El ahuecó las manos debajo de su mentón y levantó su rostro.
—¡Eso es! Luce mucho mejor en ti que en mí, creo.
Ella cubrió el relicario con la palma de su mano.
—¿La mitad del pago? —preguntó mientras intentaba sonreír, pero él no le devolvió la sonrisa.
—No. No es el pago. Es un obsequio. Sólo… —Observó su rostro, una mirada como la neblina de la montaña oscura que rodeaba su hogar—. Sólo yo. Mi promesa hacia ti, Leila. Todo estará bien entre nosotros.
—Preferiría que me prometieras que regresarás a Kell algún tiempo.
—Mmm. Supongo que podríamos. —Inclinó la cabeza hacia la de ella—. Sólo para sobrevivir a él allí.
Ella arqueó el cuello. Disfrutaba del roce de su mejilla contra la de ella, y de sus dientes en el lóbulo de su oreja.
—Permanecer en Kell —murmuró él, mientras la saboreaba—. Harás de sirena para los piratas. Y yo —su voz se volvió más grave— jugaré contigo. Mil años, sólo tú y yo. Debería hacerlo.
—Mil años y sin un cuarto de baño. No lo creo.
Él rió en su cabello. Se escuchó un golpe en la puerta. El té había llegado.
Leila se acomodó mientras Ronan recibía la bandeja. Ella acariciaba el relicario de plata. Había cambiado de frío a cálido, muy cálido, sólo por el espacio de su beso.
La invitó con gentileza a la mesa. Deseaba (le pidió) que comiera.
En ese momento sería demasiado pronto. Él lo sabía.
La forma más segura de pillar a un ladrón era colocar una gema a simple vista. Por eso, Ronan no hizo nada por alterar su rutina diaria: se movió con libertad en su hogar, habló con aquellos que lo buscaban, anduvo todo el día de un lado a otro como si a la mañana no hubiera aparecido ningún enemigo asesinado.

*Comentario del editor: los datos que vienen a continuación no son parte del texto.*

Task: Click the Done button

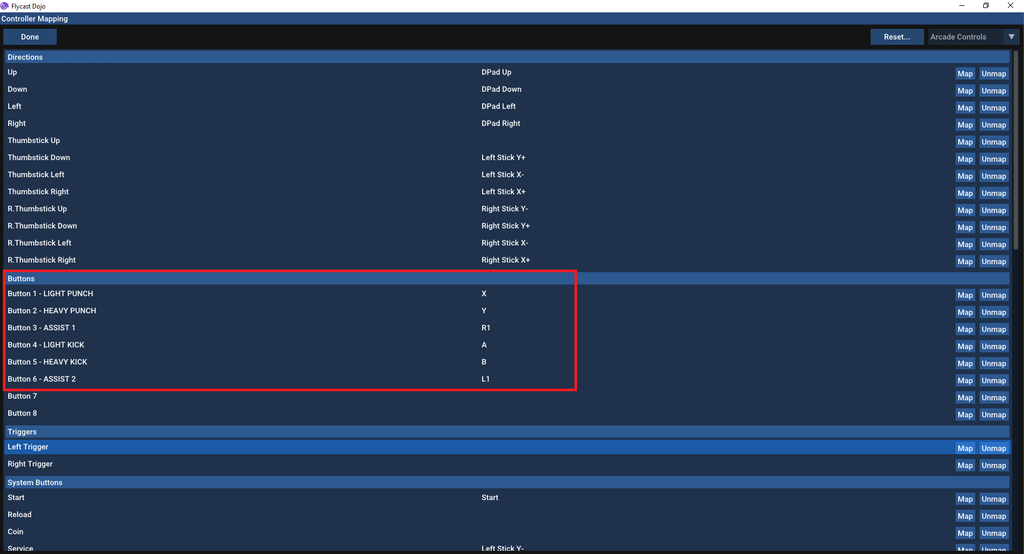Action: 30,37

En Kelmere, las comidas se hacían a la vieja usanza de su gente, lo que significaba que cualquiera que llegara a la gran mansión era bienvenido. El clan tomó los consejos de su señor y la cena transcurrió como si todo estuviera bien. Las conversaciones eran más suaves, quizás, aunque la sala estaba repleta de rostros. El Clan Kell tenía plena fe en él para llevar a cabo esta cuestión.
Con tristeza, se dio cuenta de que era más fe de la que tenía Leila.
Los sirvientes acomodaban a las personas de más con aplomo. Había comida y bebida para todos, excepto para Ronan, por supuesto.
Leila se sentó a su lado con las manos descansando con ligereza sobre los brazos de la silla, apenas apartada de la mesa. Con su vestido pálido, resplandecía con la luz de las velas y con la mirada inquieta, observaba a la gente. Era una sílfide con helados ojos verdes, demasiado tensa y austera para su agrado. El relicario de sirena se acurrucaba justo en la curva de sus pechos. No la había halagado antes. Parecía que lo hubieran hecho y moldeado exactamente para ella.
Le contaría la historia esa noche. Después de amarla y derretir ese hielo de sus ojos.
La comida terminó y nadie había muerto. El plato de Leila aún estaba sin tocar.